Innovations : c’est la lutte finale !
Technologie. La pandémie de Covid-19 n’a pas ralenti les découvertes, bien au contraire ! Voici les plus grandes avancées de 2020.
N’allez pas croire qu’il ne s’est rien passé au cours des douze derniers mois ! Certes, un grand nombre de chercheurs ont été mobilisés autour de la recherche sur le Covid (voir notre article sur le vaccin ARN), mais les travaux ont continué dans des domaines aussi différents que le calcul quantique, la reconnaissance de texte ou encore l’exploration spatiale. Notre sélection des plus grandes avancées aurait également pu inclure l’utilisation de la fusion nucléaire par les Chinois pour se rapprocher d’un « soleil artificiel », la mise au point en Suisse de ClearSpace, un robot nettoyeur de l’espace, ou encore les dernières avancées des chercheurs du CNRS dans les techniques de désalinisation pour faciliter l’accès à l’eau potable.

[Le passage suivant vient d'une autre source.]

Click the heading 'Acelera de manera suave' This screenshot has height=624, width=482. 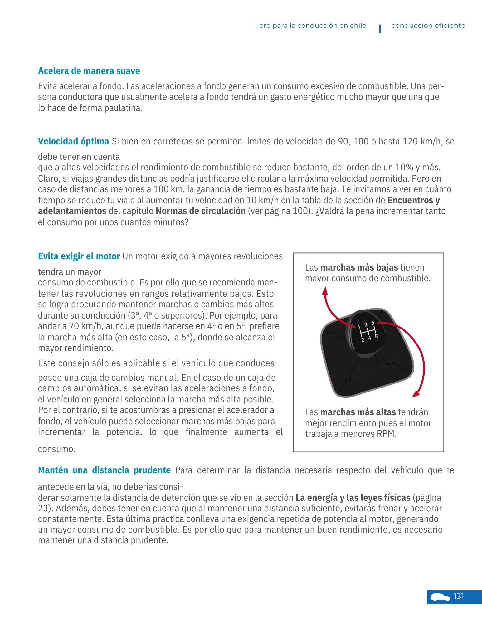[89, 71]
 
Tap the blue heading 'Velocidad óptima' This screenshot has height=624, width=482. [73, 141]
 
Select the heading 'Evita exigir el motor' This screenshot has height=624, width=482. [79, 256]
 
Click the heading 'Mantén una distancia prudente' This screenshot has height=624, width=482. [104, 470]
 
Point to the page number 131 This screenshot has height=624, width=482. [459, 597]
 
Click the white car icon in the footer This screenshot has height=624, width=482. [440, 597]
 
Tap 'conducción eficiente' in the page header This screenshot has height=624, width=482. [428, 26]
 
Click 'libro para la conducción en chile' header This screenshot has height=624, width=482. [310, 26]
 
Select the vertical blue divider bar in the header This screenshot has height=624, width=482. [380, 29]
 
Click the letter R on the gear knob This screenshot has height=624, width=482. [377, 336]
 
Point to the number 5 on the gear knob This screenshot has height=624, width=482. [372, 323]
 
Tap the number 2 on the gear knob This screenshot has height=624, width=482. [363, 340]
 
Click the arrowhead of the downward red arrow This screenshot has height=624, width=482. [415, 394]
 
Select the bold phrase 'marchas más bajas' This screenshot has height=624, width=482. [359, 267]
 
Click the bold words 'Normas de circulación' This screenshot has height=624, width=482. [200, 211]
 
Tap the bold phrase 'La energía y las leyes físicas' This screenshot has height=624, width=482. [353, 498]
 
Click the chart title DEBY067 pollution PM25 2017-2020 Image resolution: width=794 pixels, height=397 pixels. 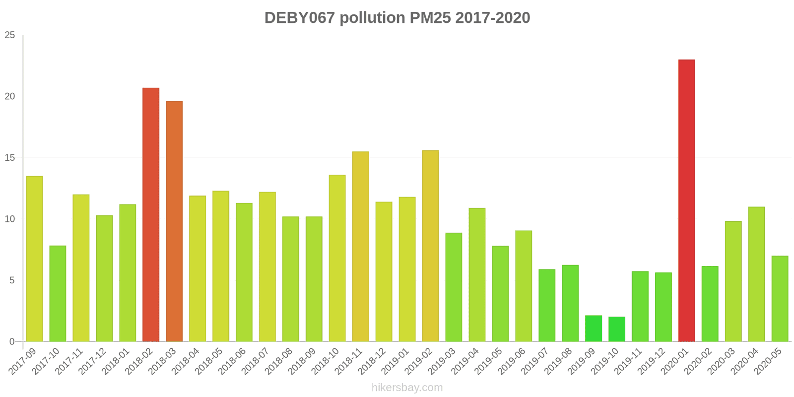pos(397,18)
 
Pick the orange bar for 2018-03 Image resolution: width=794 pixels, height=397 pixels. pos(174,221)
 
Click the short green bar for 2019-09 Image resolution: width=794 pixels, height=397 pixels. pos(594,329)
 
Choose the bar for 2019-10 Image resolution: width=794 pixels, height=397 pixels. pos(617,329)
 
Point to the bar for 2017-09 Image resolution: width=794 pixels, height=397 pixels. pos(34,259)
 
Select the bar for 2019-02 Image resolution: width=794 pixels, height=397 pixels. pos(430,246)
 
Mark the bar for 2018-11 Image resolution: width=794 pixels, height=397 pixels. pos(360,246)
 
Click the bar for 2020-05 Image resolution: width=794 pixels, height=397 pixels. pos(780,299)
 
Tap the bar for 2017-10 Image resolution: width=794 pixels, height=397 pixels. pos(58,293)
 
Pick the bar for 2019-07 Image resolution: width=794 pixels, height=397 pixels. pos(547,305)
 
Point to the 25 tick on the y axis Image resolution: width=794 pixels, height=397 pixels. pos(10,35)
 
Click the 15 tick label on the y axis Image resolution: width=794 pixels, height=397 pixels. pos(10,158)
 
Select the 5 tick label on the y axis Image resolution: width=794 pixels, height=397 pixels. pos(12,280)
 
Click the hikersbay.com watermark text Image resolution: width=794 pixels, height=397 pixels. pos(407,388)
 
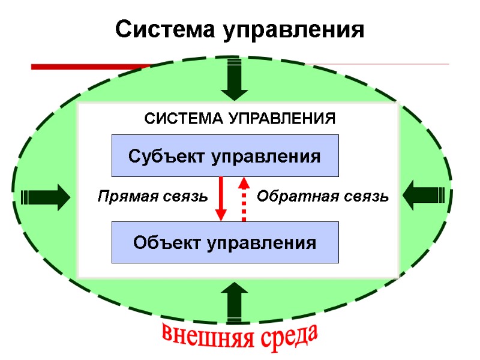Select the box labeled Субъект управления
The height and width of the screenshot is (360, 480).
tap(225, 156)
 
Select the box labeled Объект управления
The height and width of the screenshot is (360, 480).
tap(225, 242)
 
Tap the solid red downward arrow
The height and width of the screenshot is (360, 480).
tap(221, 198)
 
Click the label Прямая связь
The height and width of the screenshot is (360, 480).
tap(152, 196)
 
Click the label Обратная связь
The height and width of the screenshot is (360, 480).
tap(323, 196)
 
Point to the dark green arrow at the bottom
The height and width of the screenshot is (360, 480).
tap(234, 302)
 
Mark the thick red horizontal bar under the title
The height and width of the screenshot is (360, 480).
tap(90, 67)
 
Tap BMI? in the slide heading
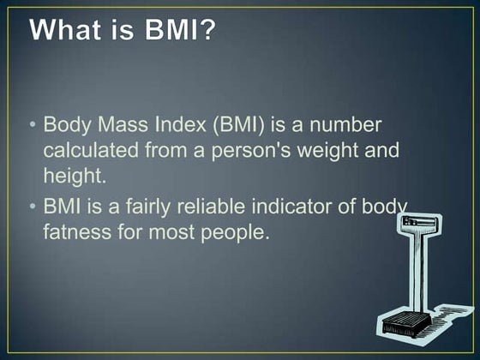click(181, 32)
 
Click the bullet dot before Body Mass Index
click(33, 124)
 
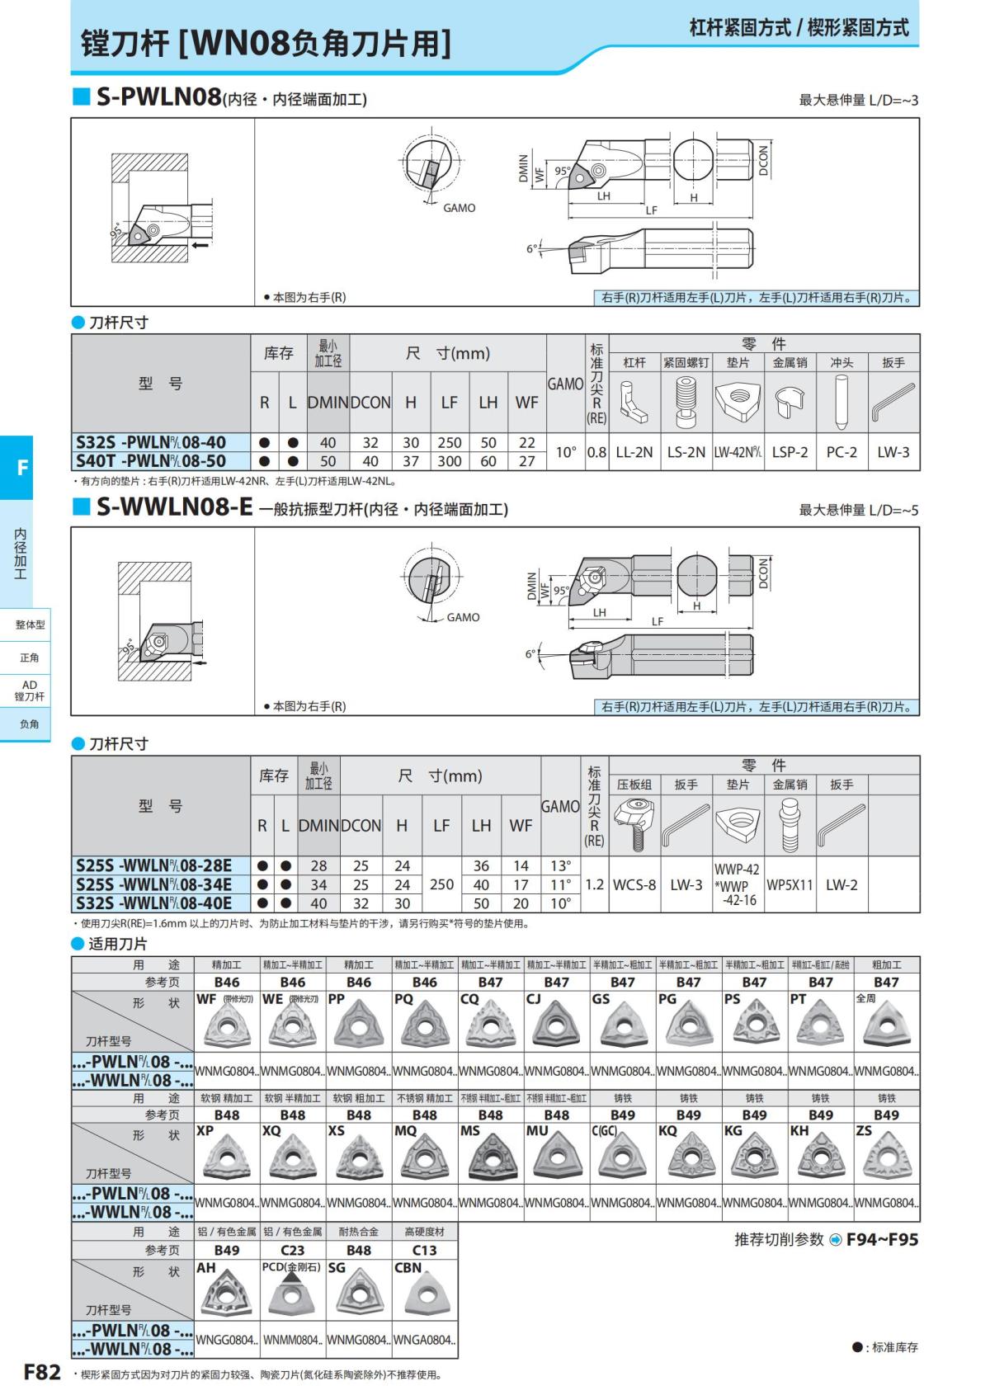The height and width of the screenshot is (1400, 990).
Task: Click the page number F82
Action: point(42,1372)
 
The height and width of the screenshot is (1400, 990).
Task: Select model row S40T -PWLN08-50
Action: point(151,461)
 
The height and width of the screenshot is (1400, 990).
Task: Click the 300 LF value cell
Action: point(449,461)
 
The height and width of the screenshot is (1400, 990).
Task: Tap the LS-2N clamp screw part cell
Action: point(686,452)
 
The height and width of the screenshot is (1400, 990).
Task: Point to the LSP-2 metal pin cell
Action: point(790,452)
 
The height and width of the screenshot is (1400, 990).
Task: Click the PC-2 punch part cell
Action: point(842,452)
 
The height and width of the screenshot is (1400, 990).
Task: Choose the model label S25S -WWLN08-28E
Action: point(154,865)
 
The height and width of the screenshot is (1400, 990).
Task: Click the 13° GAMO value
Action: point(560,865)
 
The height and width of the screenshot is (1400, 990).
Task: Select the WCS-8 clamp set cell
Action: point(634,884)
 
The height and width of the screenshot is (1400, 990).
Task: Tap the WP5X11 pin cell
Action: point(790,884)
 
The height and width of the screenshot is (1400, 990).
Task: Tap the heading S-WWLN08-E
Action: point(174,507)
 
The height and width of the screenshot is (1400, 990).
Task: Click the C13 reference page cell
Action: point(425,1250)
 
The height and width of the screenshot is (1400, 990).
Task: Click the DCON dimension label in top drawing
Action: point(763,160)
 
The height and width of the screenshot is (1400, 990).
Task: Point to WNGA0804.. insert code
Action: point(425,1340)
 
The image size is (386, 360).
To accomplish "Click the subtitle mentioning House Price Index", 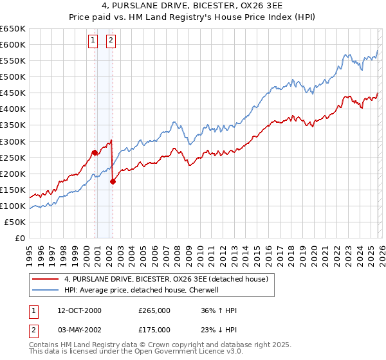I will point(193,18).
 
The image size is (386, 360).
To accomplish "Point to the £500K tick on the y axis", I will point(14,76).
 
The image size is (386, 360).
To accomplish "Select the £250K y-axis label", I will point(14,158).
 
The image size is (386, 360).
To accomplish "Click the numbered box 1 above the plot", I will point(93,40).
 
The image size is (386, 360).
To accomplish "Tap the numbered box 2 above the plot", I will point(111,40).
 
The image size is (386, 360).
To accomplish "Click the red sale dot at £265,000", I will point(95,152).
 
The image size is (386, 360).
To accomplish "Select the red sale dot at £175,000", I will point(113,181).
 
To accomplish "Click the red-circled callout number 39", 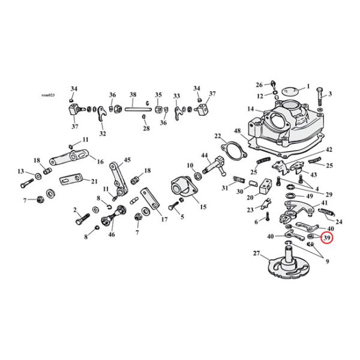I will tap(327, 238).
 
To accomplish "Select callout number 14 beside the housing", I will tap(250, 109).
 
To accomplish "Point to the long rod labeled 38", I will tap(133, 107).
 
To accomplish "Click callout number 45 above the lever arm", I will tap(127, 161).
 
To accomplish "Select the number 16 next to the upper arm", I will tap(100, 162).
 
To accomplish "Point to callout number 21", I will tap(94, 181).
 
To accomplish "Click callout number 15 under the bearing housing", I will tap(203, 207).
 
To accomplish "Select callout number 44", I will tap(205, 155).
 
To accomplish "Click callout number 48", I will tap(237, 131).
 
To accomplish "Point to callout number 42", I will tap(329, 149).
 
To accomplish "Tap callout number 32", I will tap(103, 133).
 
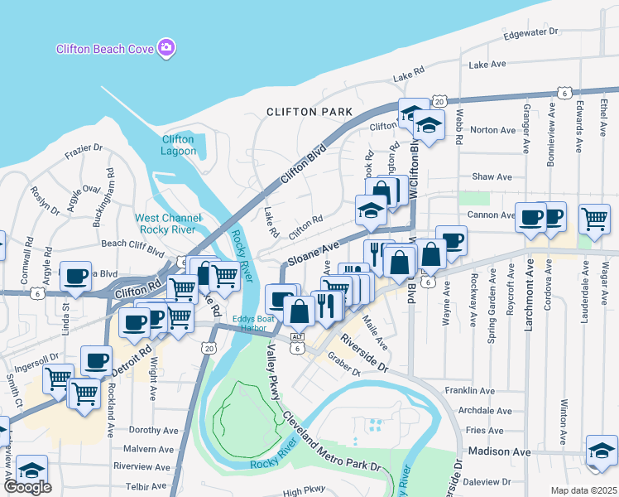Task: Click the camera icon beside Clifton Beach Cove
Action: click(166, 48)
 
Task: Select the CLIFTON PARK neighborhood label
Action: click(309, 111)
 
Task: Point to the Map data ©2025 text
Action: click(583, 490)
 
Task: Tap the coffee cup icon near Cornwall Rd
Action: click(75, 275)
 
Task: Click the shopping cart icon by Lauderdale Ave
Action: click(594, 219)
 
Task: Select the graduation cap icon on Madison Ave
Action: click(602, 450)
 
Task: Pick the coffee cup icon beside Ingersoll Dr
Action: click(96, 360)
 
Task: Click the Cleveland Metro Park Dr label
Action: click(331, 442)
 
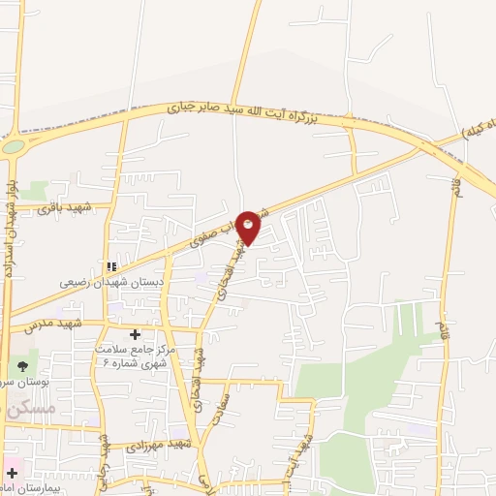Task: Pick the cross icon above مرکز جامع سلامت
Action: click(x=135, y=334)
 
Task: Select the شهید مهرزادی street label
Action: click(x=160, y=445)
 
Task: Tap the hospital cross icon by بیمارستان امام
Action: click(x=12, y=474)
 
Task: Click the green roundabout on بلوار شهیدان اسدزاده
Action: click(x=14, y=147)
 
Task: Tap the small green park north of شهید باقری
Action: click(x=37, y=190)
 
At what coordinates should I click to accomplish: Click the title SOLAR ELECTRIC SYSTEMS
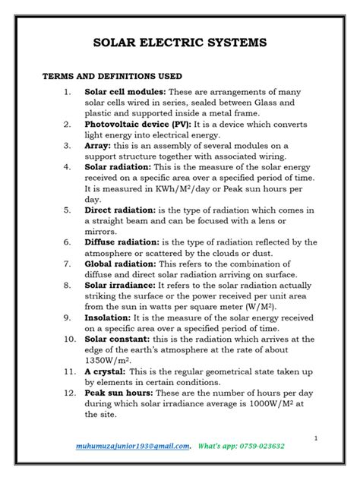click(179, 43)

Souvent, l’innovation vient là où on ne l’attendait pas. Et la vigueur d’un pays passe par l’ambition de ses universités, la fréquence des publications scientifiques, le nombre de ses brevets, les commandes publiques réservées aux petites structures, mais aussi le financement des innovations que doit encourager une vision industrielle à long terme, capable de corriger le tir en permanence. Ainsi, le président chinois Xi Jinping a fixé à 2035 la date à laquelle l’empire du Milieu sera, selon lui, le plus gros innovateur du monde en mettant l’accent sur la production de processeurs, de cartes mémoire, ou encore sur la création d’écosystèmes logiciels, aujourd’hui maîtrisée par les États-Unis. La Chine comptera 200 millions de diplômés de l’enseignement supérieur en 2023, dont les deux tiers spécialisés dans les sciences et la technologie ! « Ce sera davantage que la population active américaine », pronostique le consultant en innovation Jean-Dominique Séval, installé en Chine. Pékin voit loin, regarde déjà vers 2035. La vision à long terme, peut-être ce qui manque à la France…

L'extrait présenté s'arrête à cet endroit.